Practical Example of Enzyme Activity Prediction Using Structure Prediction and MD Simulation
Introduction
I am Isosaki from the Business Development Department. At our company, we are conducting enzyme activity prediction as part of our useful enzyme exploration efforts using molecular dynamics (MD) simulations. From unknown enzyme sequences, we predict their structures and subject the enzyme-ligand complexes to MD simulations. Based on the results, we calculate a proprietary digzyme score to predict enzyme activity. In this blog, we will present an example of predicting the activity of a thiolase-like enzyme, OleA, from its homologous sequences.
Materials Used for Enzyme Activity Prediction
The natural substrate for OleA is acyl-CoA. The enzyme's Cys143 residue cleaves this acyl group. In investigating this activity, a p-nitrophenolate-based experimental system is used (Figure 1).
Results
We predicted whether 59 homologous OleA sequences would hydrolyze one type of p-nitrophenolate, specifically 4-nitrophenyl-hexanoate.
1. Prediction of the 3D Structure of 59 Homologous Sequences
First, as all 59 homologous sequences had unknown structures, we predicted their 3D structures.

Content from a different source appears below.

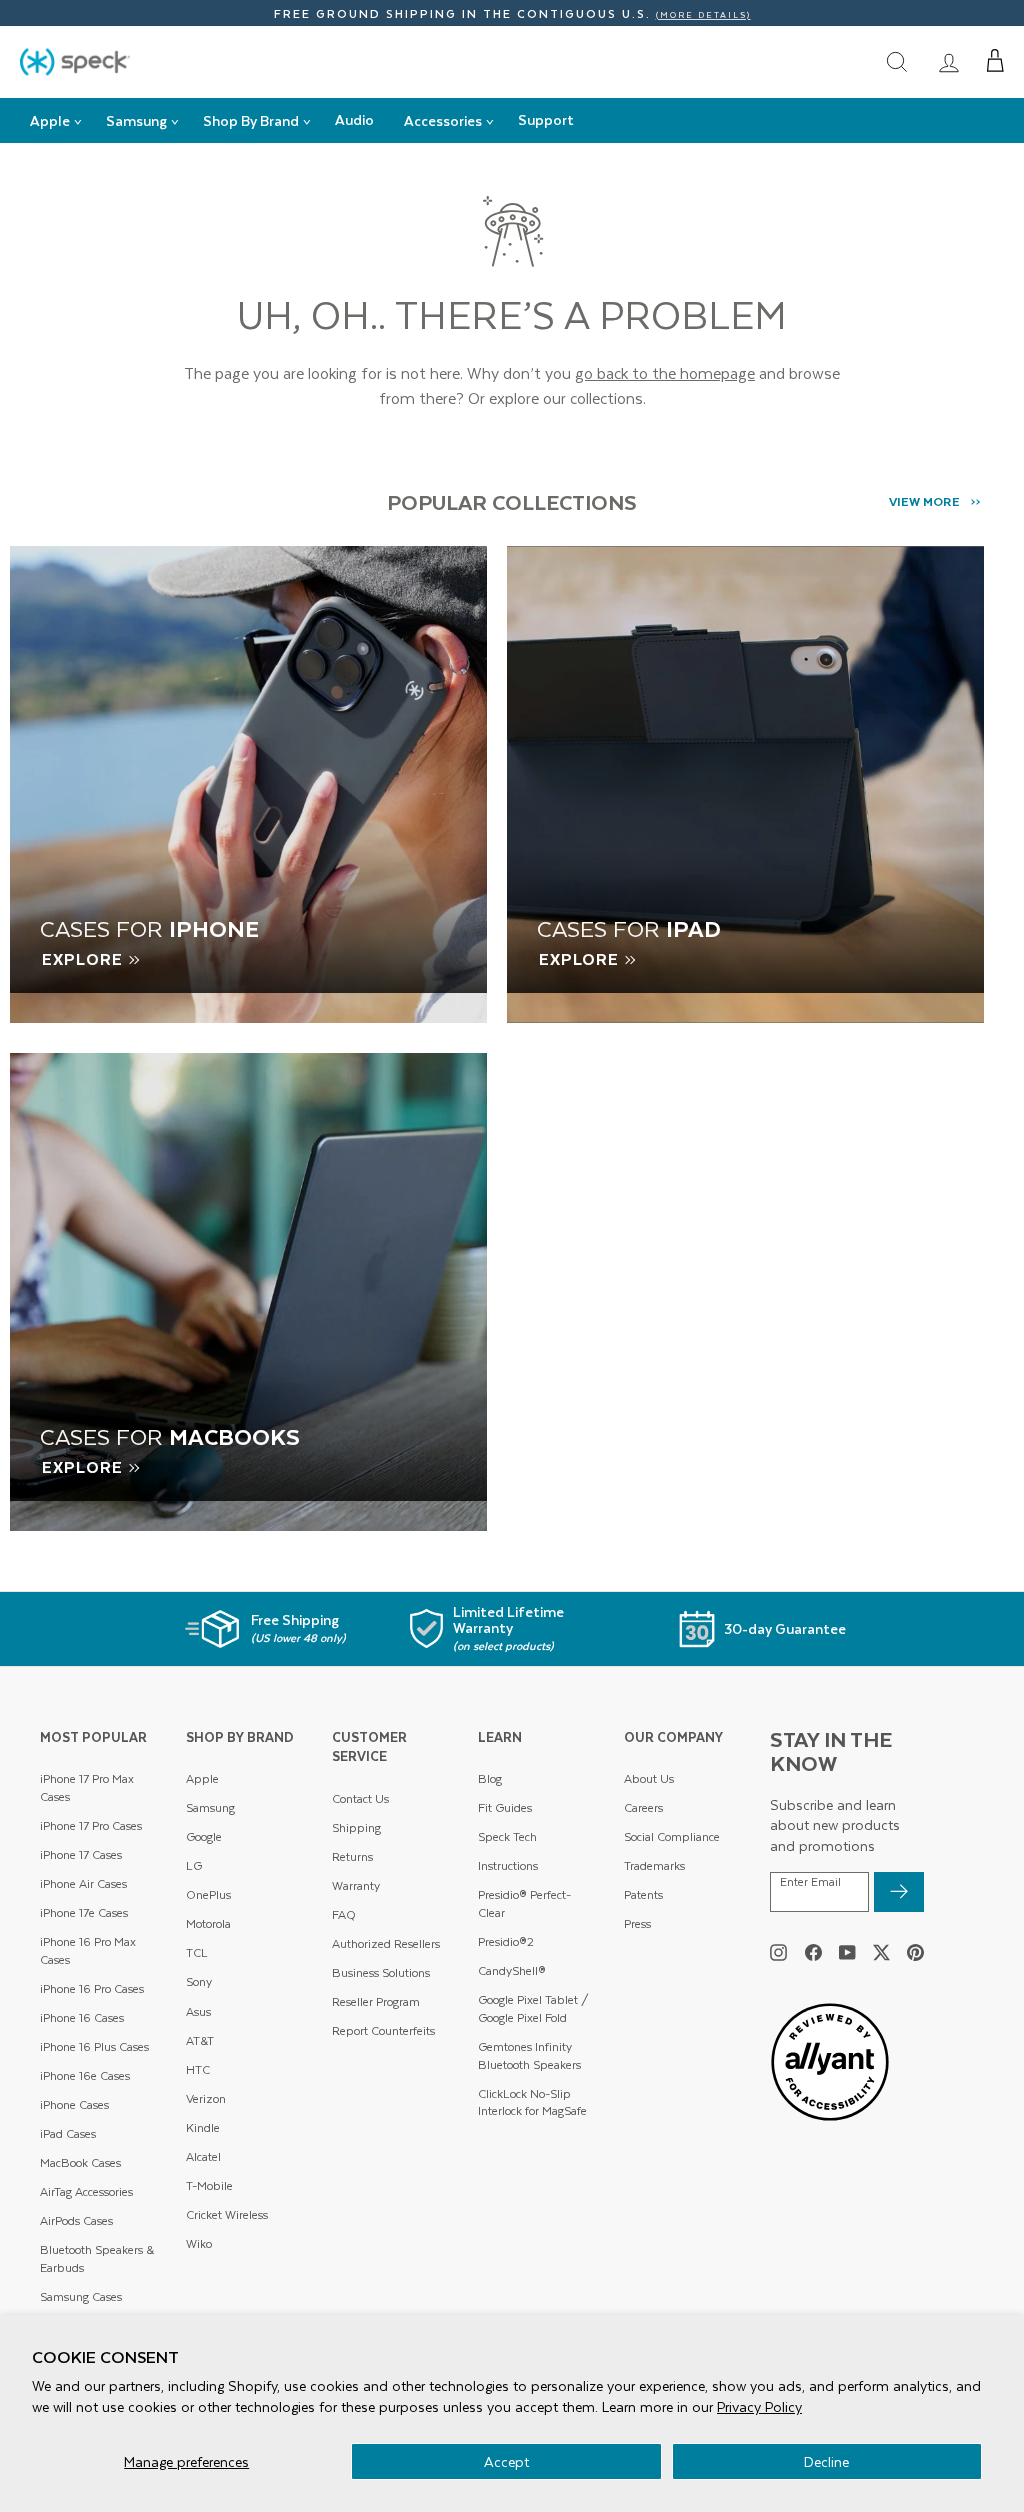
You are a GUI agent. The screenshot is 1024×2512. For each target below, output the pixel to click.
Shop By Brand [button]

From the predicted structures, we also identified the location of the active residues and the substrate-binding pocket. Figure 2 shows the predicted 3D structure of the homologous sequences and the location of the active residue, Cys. Figure 3 shows the predicted location of the substrate-binding pocket.
2. Molecular Dynamics Simulation
Next, we placed the enzyme-substrate complex, consisting of the enzyme and 4-nitrophenyl-hexanoate, in a system containing water molecules and ions, and ran molecular dynamics simulations (Figure 4).
3. Calculation of digzyme's Proprietary Enzyme Activity Prediction Score
Finally, based on the results of the molecular dynamics simulations, we calculate digzyme's proprietary score. Figure 5 shows the predicted scores for all 59 sequences, sorted in descending order. Sequences with confirmed activity from experimental validation are highlighted in pink, while those without activity are shown in gray. Sequences with a score of 70 or higher were classified as active (above the red line in Figure 5). In this case, we predicted 9 sequences to be active, 3 of which were experimentally confirmed to have activity, resulting in a positive predictive value (PPV) of 0.30. The true positive rate (TPR) was 0.6, and the false positive rate (FPR) was 0.13. This indicates that inactive sequences were successfully ranked lower, while active sequences were included in the higher ranks.
Conclusion
In this blog, we demonstrated the prediction of enzyme activity using our enzyme activity prediction technology, and validated the predictions with experimental results. Typically, 5 to 10 sequences are synthesized for experimental validation. In this case, two of the top five ranked sequences were confirmed to have activity through experiments, demonstrating the practical accuracy of our enzyme activity prediction method. The dataset was specifically selected to simulate a scenario where only a small fraction of the enzyme sequences in the population exhibit activity (in this case, 5 out of 59 sequences). Since the false negative rate was kept low, we successfully predicted enzyme activity with high accuracy.
Acknowledgments
We would like to thank the following paper for providing the experimental data used in this enzyme activity prediction:
Robinson et al., (2020) Machine learning-based prediction of activity and substrate specificity for OleA enzymes in the thiolase superfamily. Synthetic Biology.